Similarly, many insurers also rely on the argument that the risk of defective construction is within the control of the insured and therefore should not be covered, as it is a “business risk.” See, American States Insurance Co. v. Mathis, 974 S.W.2d 647 (Mo.App. 1998) [“The CGL policy does not serve as a performance bond, nor does it serve as a warranty of good or services. It does not ordinarily contemplate coverage for losses which are a normal, frequent, or predictable party of the business operations.”] The CGL policy does not include any language regarding “performance bonds” and “business risks.” These judicially-created arguments are at odds with the language of the CGL policy and should not defeat coverage for a defective construction claim against a general contractor.

General contractor policyholders are fighting back and winning.

In one of the more recent decisions to address whether a general contractor is entitled to coverage for liability resulting from damage to the completed project when the defective work was performed by a subcontractor, the Florida Supreme Court held in United States Fire Insurance Co. v. J.S.U.B., Inc., 979 So.2d 871 (Fla. 2007) that lawsuits arising out of damage to homes due to the subcontractors’ use of poor soil and improper soil testing was covered under a CGL policy based on the plain language of the CGL policy. The court rejected “performance bond” and “business risk” arguments and instead applied the language of the CGL policy as drafted.

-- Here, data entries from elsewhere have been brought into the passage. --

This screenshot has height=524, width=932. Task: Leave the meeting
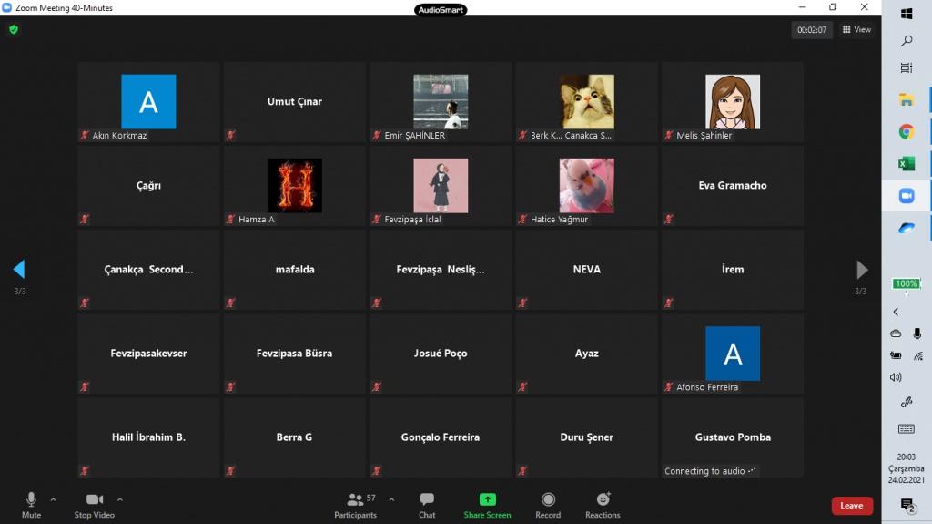tap(852, 506)
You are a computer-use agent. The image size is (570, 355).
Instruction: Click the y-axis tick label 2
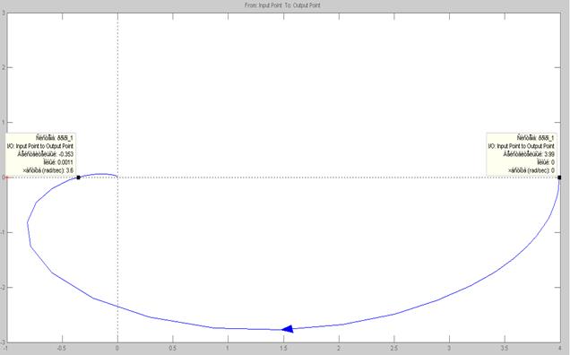4,67
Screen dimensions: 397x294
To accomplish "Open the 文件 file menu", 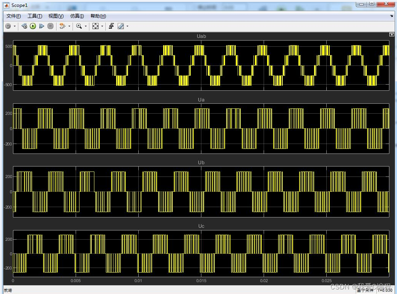I will [x=13, y=16].
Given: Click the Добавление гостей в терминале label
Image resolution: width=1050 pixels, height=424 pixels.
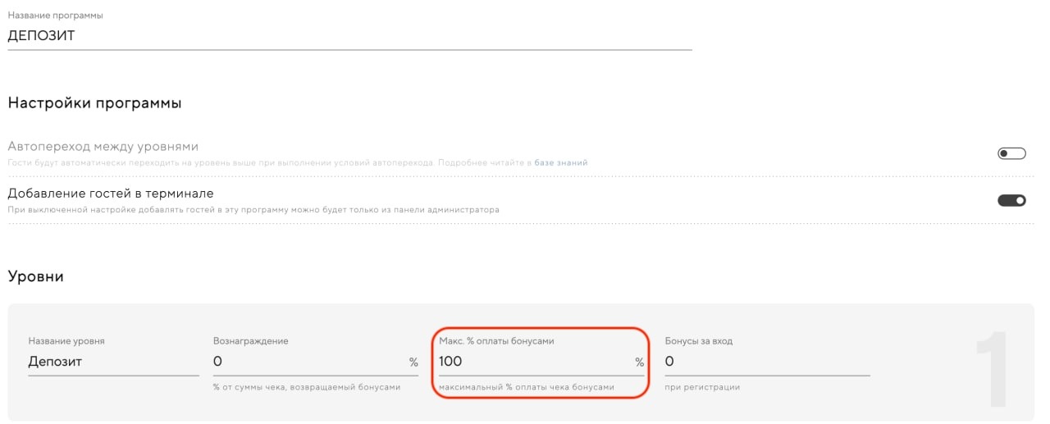Looking at the screenshot, I should 111,194.
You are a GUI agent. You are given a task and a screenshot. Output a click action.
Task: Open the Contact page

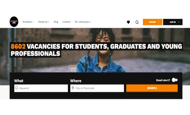tap(67, 22)
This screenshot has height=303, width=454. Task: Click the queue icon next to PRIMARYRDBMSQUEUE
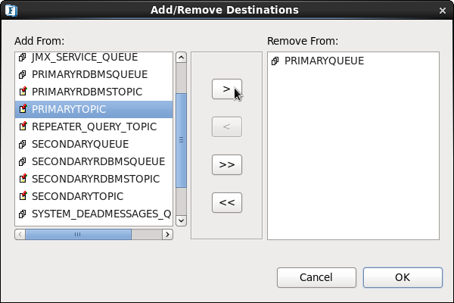(x=23, y=74)

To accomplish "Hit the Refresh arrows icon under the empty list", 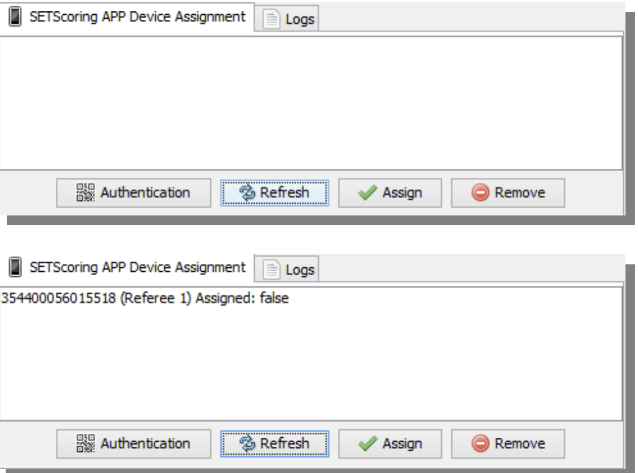I will point(248,193).
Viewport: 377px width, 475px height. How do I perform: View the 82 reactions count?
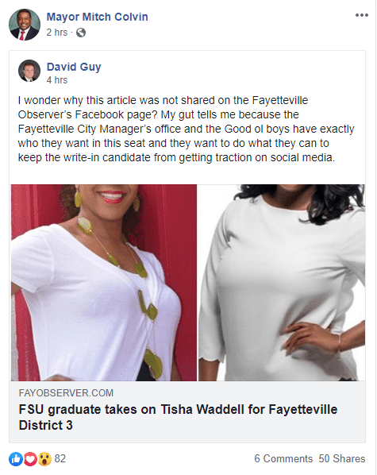(60, 458)
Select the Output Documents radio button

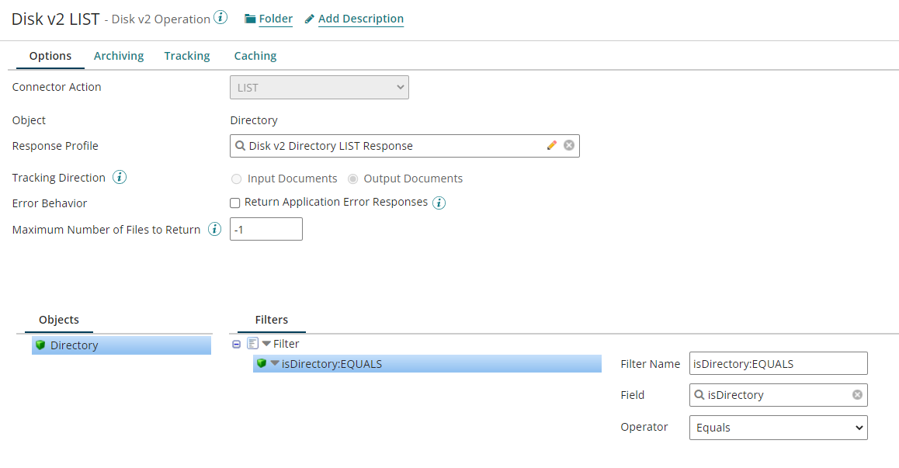[353, 179]
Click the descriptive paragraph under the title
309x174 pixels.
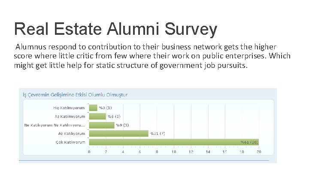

Similarly, the Texas Supreme Court ruled that the CGL policy may protect a general contractor against liability for damage to a home itself after the home has been built. See, Lamar Homes, Inc. v. Mid-Continent Casualty Co., 242 S.W.3d 1 (Texas 2007). The Lamar Homes court correctly ruled that a deliberate act, such as construction, performed negligently can be an “occurrence” (an accident) if the effect of the act is not the intended or expected result. In other words, when a contractor does not expect construction activities to result in property damage to the home, the resulting defects can be an occurrence. The Lamar Homes court also ruled correctly that there is no reason why damage to a structure itself is not “property damage” (physical injury to tangible property) when a structure and its component parts were “tangible property” and that no exclusion barred coverage.

The battle still rages on as to whether a general contractor should be entitled to coverage for liability resulting from damage to the completed project caused by the defective work of a subcontractor. A close reading of the standard form CGL policy reveals that the policy should provide such coverage. Until courts agree on this issue, however, general contractors should be aware of the insurance law in their jurisdiction regarding how CGL policies are interpreted in the construction context to make sure that they truly are protected from the main risk they face on construction projects.